==== MATERIAL PROVIDED
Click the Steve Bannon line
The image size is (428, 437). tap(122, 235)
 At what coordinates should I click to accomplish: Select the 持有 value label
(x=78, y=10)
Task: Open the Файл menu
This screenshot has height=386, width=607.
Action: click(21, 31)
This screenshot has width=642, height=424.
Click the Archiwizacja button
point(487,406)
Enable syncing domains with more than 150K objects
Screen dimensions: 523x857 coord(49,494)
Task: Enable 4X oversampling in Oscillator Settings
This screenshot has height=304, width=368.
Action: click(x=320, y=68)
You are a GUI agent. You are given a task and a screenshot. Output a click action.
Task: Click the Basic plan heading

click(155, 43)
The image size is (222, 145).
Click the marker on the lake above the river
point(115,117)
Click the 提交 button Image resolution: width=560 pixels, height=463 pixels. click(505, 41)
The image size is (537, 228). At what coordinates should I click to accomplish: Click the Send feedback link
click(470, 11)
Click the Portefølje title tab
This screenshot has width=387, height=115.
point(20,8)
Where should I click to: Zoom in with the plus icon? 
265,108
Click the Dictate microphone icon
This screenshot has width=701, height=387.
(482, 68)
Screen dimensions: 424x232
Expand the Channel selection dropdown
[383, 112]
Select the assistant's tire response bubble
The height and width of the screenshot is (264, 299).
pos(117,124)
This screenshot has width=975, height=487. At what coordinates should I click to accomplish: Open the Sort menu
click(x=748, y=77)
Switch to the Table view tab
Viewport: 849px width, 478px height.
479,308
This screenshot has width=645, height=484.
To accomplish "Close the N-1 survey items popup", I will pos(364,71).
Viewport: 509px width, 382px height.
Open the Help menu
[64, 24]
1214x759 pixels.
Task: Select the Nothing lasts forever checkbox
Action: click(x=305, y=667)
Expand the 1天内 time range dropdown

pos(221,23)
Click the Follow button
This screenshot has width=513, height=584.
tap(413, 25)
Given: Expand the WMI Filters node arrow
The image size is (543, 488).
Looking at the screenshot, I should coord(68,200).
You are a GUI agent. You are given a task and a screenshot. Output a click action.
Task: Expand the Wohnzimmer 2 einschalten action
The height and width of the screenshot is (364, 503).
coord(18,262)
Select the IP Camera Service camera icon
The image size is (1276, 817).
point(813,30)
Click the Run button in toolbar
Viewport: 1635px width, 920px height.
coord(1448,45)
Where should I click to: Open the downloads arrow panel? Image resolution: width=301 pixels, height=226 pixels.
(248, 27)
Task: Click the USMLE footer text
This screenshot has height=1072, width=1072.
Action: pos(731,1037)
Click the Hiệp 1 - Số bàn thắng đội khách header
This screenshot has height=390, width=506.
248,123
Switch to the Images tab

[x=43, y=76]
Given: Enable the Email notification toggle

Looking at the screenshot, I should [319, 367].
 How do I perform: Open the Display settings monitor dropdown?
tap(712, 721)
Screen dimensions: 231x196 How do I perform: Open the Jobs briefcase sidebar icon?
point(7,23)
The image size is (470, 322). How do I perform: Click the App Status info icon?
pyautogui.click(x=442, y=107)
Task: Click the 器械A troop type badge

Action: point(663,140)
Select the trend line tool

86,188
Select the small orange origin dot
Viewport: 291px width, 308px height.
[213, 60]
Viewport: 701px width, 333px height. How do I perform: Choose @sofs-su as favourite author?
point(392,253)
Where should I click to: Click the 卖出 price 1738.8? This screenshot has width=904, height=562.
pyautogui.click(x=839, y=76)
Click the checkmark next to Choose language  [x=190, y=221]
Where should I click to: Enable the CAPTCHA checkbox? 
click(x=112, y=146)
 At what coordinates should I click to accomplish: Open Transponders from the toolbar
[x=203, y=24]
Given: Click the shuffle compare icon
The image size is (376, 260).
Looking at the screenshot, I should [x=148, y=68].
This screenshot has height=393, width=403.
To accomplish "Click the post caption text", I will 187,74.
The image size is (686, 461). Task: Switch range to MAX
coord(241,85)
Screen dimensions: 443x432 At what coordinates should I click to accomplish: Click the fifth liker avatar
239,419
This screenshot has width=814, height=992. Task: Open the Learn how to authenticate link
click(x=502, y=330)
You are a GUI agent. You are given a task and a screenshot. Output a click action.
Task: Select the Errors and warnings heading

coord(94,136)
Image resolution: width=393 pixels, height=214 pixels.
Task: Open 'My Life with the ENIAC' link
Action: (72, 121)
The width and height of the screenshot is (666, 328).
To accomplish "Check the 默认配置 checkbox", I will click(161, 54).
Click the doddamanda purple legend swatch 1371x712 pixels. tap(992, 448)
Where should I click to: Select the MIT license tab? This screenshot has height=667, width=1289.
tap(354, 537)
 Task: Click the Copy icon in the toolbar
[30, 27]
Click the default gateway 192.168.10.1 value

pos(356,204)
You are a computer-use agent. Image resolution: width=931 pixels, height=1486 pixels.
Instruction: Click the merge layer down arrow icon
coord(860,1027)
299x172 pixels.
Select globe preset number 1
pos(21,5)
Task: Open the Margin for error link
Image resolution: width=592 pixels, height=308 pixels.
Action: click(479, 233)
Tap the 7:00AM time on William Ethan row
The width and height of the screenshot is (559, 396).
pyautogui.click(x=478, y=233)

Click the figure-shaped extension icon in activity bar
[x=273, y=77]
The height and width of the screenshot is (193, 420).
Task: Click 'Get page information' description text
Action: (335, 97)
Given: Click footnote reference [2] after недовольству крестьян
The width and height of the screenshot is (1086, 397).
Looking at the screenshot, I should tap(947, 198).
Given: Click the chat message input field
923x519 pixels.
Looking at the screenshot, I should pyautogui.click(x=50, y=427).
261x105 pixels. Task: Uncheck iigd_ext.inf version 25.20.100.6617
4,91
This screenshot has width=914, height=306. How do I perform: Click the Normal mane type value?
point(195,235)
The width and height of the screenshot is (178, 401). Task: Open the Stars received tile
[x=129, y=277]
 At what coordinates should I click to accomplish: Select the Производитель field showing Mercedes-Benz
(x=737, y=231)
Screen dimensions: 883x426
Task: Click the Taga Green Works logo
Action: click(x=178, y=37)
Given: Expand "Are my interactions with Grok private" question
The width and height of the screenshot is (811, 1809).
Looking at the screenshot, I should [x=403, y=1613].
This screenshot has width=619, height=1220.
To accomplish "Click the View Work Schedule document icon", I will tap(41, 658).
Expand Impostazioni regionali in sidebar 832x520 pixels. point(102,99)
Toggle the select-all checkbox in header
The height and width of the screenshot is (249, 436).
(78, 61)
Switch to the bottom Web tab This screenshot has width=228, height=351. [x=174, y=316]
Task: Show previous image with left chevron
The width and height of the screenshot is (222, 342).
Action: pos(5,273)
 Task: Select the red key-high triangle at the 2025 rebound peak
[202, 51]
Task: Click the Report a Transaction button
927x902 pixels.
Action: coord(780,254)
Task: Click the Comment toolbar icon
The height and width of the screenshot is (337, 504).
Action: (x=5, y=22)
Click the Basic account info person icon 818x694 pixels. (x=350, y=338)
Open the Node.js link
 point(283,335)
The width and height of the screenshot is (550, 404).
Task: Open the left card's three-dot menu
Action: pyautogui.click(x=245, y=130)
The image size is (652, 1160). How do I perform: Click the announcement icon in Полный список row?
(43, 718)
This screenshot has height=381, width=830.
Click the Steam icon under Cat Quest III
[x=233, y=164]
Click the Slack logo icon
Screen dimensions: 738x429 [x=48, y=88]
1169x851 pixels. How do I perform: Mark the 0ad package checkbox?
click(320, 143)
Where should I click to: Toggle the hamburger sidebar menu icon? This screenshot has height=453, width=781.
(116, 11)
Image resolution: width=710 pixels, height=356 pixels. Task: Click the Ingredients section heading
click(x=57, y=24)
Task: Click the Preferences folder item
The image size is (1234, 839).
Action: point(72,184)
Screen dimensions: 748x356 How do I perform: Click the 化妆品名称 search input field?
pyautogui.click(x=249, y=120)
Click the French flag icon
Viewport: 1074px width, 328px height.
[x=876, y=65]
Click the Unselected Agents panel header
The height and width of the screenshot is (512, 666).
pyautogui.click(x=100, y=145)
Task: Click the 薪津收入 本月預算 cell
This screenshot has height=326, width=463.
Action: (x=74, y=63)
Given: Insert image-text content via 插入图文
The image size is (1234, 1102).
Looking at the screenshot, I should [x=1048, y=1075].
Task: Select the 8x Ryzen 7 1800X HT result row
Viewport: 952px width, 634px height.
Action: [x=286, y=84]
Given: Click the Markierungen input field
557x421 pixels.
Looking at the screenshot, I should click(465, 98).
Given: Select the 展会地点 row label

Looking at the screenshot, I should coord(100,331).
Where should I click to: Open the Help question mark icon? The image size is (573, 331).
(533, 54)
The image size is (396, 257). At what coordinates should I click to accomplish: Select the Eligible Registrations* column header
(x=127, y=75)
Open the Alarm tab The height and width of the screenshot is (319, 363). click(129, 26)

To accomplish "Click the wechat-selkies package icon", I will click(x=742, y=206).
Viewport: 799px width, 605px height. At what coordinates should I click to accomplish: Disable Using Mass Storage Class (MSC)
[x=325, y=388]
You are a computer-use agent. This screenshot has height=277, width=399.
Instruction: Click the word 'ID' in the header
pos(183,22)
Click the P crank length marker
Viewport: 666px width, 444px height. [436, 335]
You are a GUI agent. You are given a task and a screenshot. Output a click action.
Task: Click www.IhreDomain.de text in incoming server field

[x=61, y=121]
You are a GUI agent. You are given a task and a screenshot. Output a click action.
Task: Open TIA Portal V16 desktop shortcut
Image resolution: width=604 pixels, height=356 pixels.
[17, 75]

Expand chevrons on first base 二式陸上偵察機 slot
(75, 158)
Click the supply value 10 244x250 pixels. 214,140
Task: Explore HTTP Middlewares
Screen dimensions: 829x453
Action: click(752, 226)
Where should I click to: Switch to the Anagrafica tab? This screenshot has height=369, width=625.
========
**ASSIGNMENT:**
A complete answer lists each line of the data that holds the word "computer".

**ANSWER AREA:**
You are a computer-use agent. Image resolution: width=931 pixels, height=1486 pixels.
You are a computer-use agent. This screenshot has height=277, width=399.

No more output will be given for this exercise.